Famous Witches - La Voisin (c.1640 - 1680)
Famous Witches - La Voisin (c.1640 - 1680)
Famous Witches - La Voisin (c.1640 - 1680)
1640 - 1680)
Catherine Monvoisin (maiden name Catherine Deshayes, and popularly known as "La
Voisin"), was a French sorceress, who was one of the chief personages in the infamous
“affaire des poisons” which disgraced the reign of Louis XIV.
Her husband, Monvoisin, was an unsuccessful jeweller, and she took to practising
divination techniques such as chiromancy and face-reading in order to retrieve her
and her husband's fortunes. She gradually added the practice of witchcraft, in which
she had the help of a renegade priest, Etienne Guibourg, whose part was the
celebration of the "black mass," a parody of the Christian mass.
She practised medicine, especially midwifery, procured abortions and provided love
powders, potions and poisons. She was promiscuous throughout her marriage, and one
of her chief accomplices was one of her lovers, the magician Lesage (real name, Adam
Coeuret). Her love powders included such ingredients as the bones of toads, the teeth
of moles, Spanish flies, iron filings, human blood and the dust of human remains.

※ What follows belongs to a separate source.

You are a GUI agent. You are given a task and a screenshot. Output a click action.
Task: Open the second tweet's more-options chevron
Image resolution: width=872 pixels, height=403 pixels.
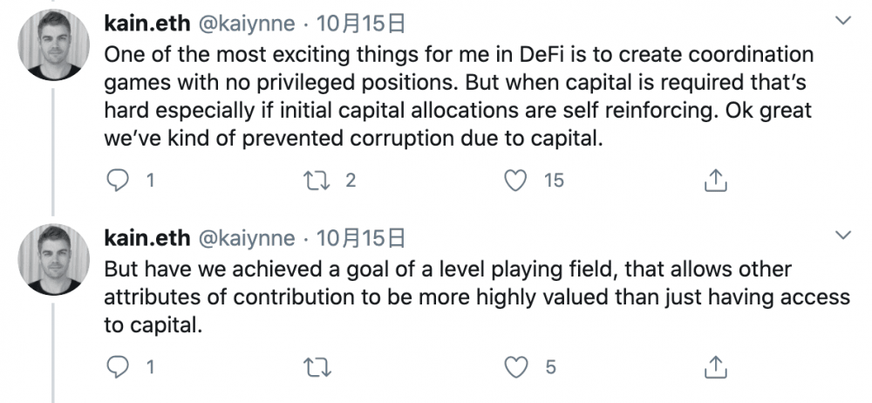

Gradually, the great ladies of Paris flocked to La Voisin, who accumulated enormous
wealth. Her clients included: Olympe Mancini, the Comtesse de Soissons (who sought
the death of the king's mistress, Louise de La Vallière); her sister Marie Anne Mancini,
the Duchesse de Bouillon; François Henri de Montmorency-Bouteville, the Duc de
Luxembourg; Françoise-Athénaïs, the Marquise de Montespan (another of the king's
mistresses); and the Comtesse de Gramont ("La Belle Hamilton"); among many
others.
La Voisin was eventually caught up in the Poison Affair (“L’affaire des poisons”), a
murder scandal in France during the reign of King Louis XIV which launched a
period of hysterical pursuit of murder suspects, during which a number of prominent
people and members of the aristocracy were implicated and sentenced for poisoning
and witchcraft.
The furor began in 1675 after the trial of Marie-Madeleine-Marguerite d'Aubray, the
Marquise de Brinvilliers, who was forced to confess to poisoning her father and
siblings. She was sentenced to death and, after torture with the water cure (being
forced to drink sixteen pints of water), was beheaded and burned at the stake. This
case drew attention to a number of other mysterious deaths, and many fortune-tellers
and alchemists suspected of selling not only divinations, séances and aphrodisiacs, but
also "inheritance powders" (i.e. poison), were rounded up and tried.